AI that sheds light on living organisms: at CBIO, deciphering biology to improve healthcare

Digital transformation Research Decoding
Published on 19 February 2026
Understanding how cells work, accelerating the discovery of new treatments, and tailoring medicine to each patient are among the major contemporary challenges facing the life sciences. At the Center for Bioinformatics (CBIO) at Mines Paris – PSL, artificial intelligence (AI) is a key scientific lever for addressing these issues, in an international context that promotes AI for the benefit of people, the planet, and progress, as exemplified by the India AI Impact Summit 2026 to be held in New Delhi from February 16 to 20.
Led by Professor Thomas Walter, the CBIO develops advanced machine learning methods capable of analyzing massive and heterogeneous biological data. Presented at the AI Workshop held at Mines Paris – PSL on December 10, 2025, this work illustrates how the center is mobilizing AI in the service of fundamental research, drug discovery, and precision medicine.

AI at the heart of life sciences

The research conducted at CBIO lies at the intersection of mathematics, computer science, biology, and medicine. Its mission is clear: to develop machine learning and AI methods capable of making sense of contemporary biological data, which is growing in both quantity and complexity.

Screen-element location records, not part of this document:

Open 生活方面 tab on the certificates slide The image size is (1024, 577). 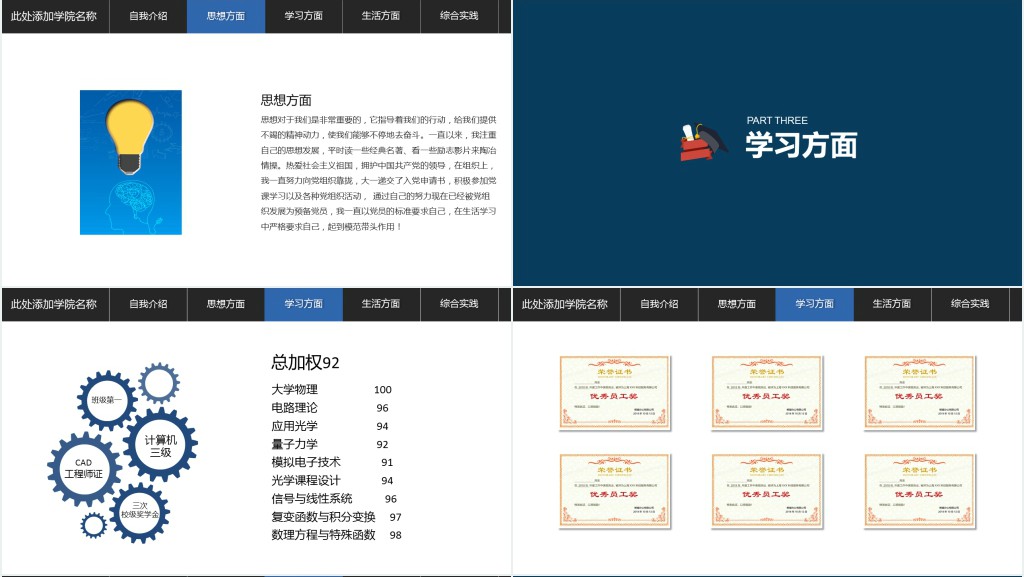892,304
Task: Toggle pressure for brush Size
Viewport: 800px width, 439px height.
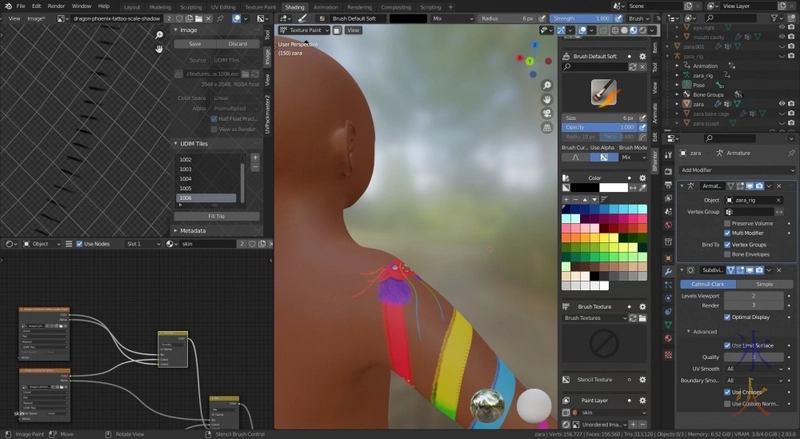Action: (x=643, y=117)
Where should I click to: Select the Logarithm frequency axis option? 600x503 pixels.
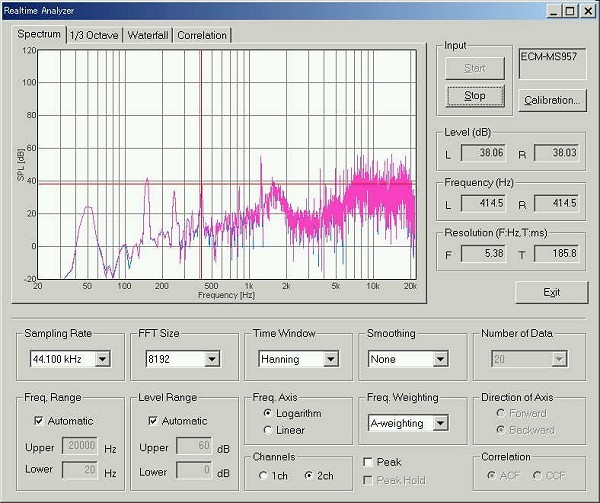pyautogui.click(x=267, y=413)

This work addresses three major scientific objectives:

  • Advancing fundamental research by understanding how cells function, how genes interact, and how genomes evolve.
  • Contributing to drug discovery by identifying relevant biological targets and molecules capable of interacting with them.
  • Develop precision medicine by offering diagnostics and treatments tailored to each patient’s specific biological characteristics.

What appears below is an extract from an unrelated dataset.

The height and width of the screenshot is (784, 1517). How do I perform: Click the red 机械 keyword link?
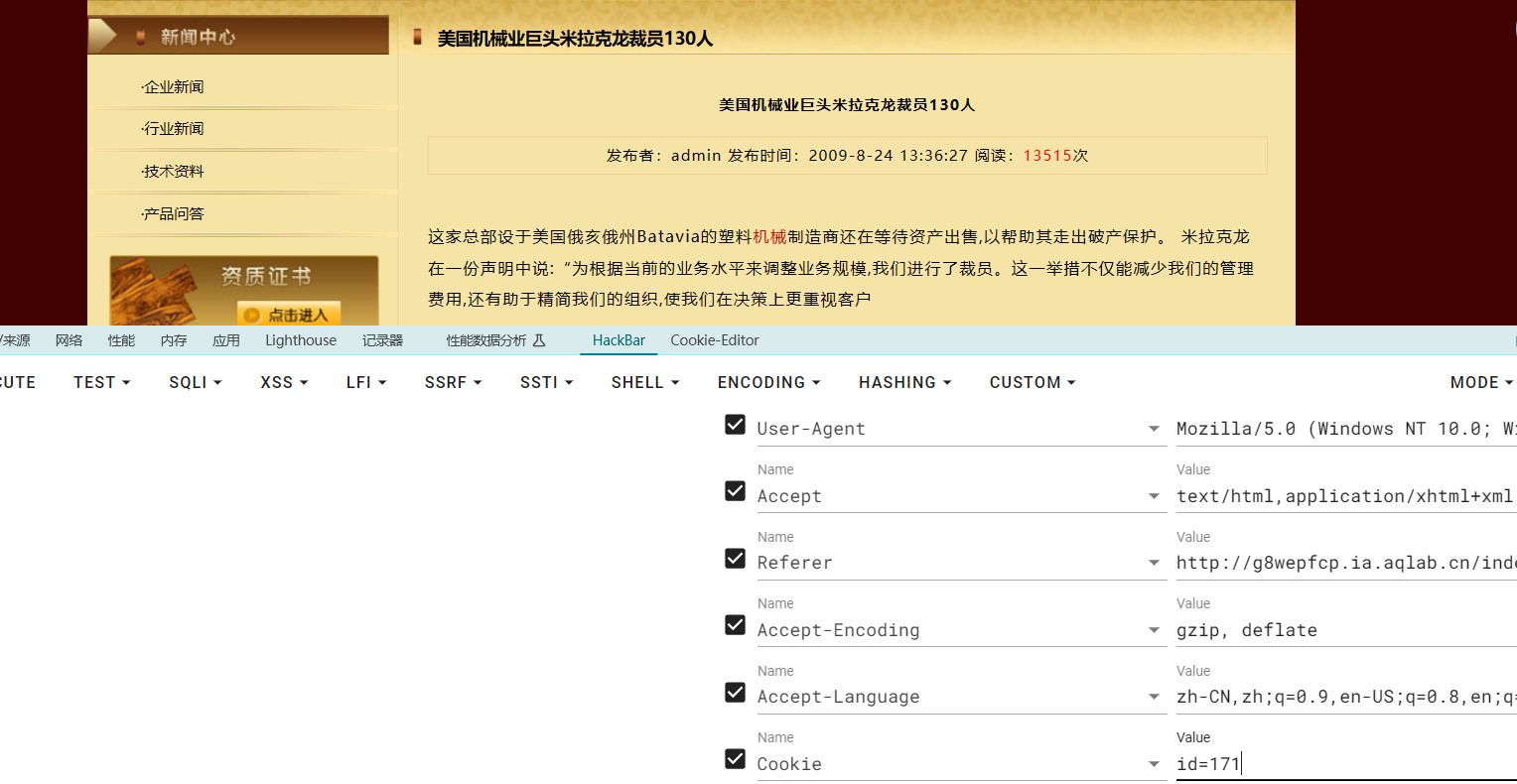point(769,236)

To achieve these objectives, the CBIO relies on a team of permanent researchers with complementary expertise: Chloé-Agathe Azencott, Éloïse Berson, Florian Massip, Vincent Mallet, Véronique Stoven, and Thomas Walter. The CBIO has a strategic partnership with the Institut Curie, a research center and hospital dedicated to cancer, and is affiliated with the “Computational Oncology” unit, which enables it to tackle complex problems and respond to specific clinical needs in oncology.

 

Biological data

Very large-scale data

Being able to predict the progression of a disease or the effectiveness of a treatment is now a major challenge in oncology. AI offers powerful methods for integrating multiple data sources and producing such predictions. However, a key obstacle to these approaches lies in the very nature of the data being analyzed. We refer to data as very high-dimensional when a very large number of variables are measured for a limited number of patients or samples.

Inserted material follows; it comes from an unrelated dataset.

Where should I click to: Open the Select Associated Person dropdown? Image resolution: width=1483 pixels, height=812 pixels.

For example, in genomic studies, the objective is to identify statistical links between mutations—often numbering in the millions—and a clinical phenotype. In transcriptomics, the expression of approximately 20,000 genes is analyzed. In both cases, the number of patients from which AI models can learn is typically several orders of magnitude smaller than the number of variables measured, making traditional analysis methods fragile and sometimes misleading.

The CBIO therefore adopts several complementary strategies to address this problem:

  • Integration of prior biological knowledge: genes and proteins rarely function alone; they interact within complex networks. This can be used to guide the learning process and make it more robust.
  • Multitask learning: rather than studying a single problem at a time, models are trained on several related issues, such as different types of diseases. This strategy allows synergies between these tasks to be exploited by leveraging common information across multiple datasets.
  • The development of nonlinear models: these are capable of capturing complex relationships. In biology, the effect of a gene often depends on the activity of other genes. These interactions, which are difficult to detect with simple tools, can be revealed using more sophisticated AI models.
  • Providing rigorous statistical guarantees: specific methods allow the risk of false discoveries to be rigorously estimated. In practice, this means that researchers can more reliably distinguish real biological signals from mere coincidences due to chance.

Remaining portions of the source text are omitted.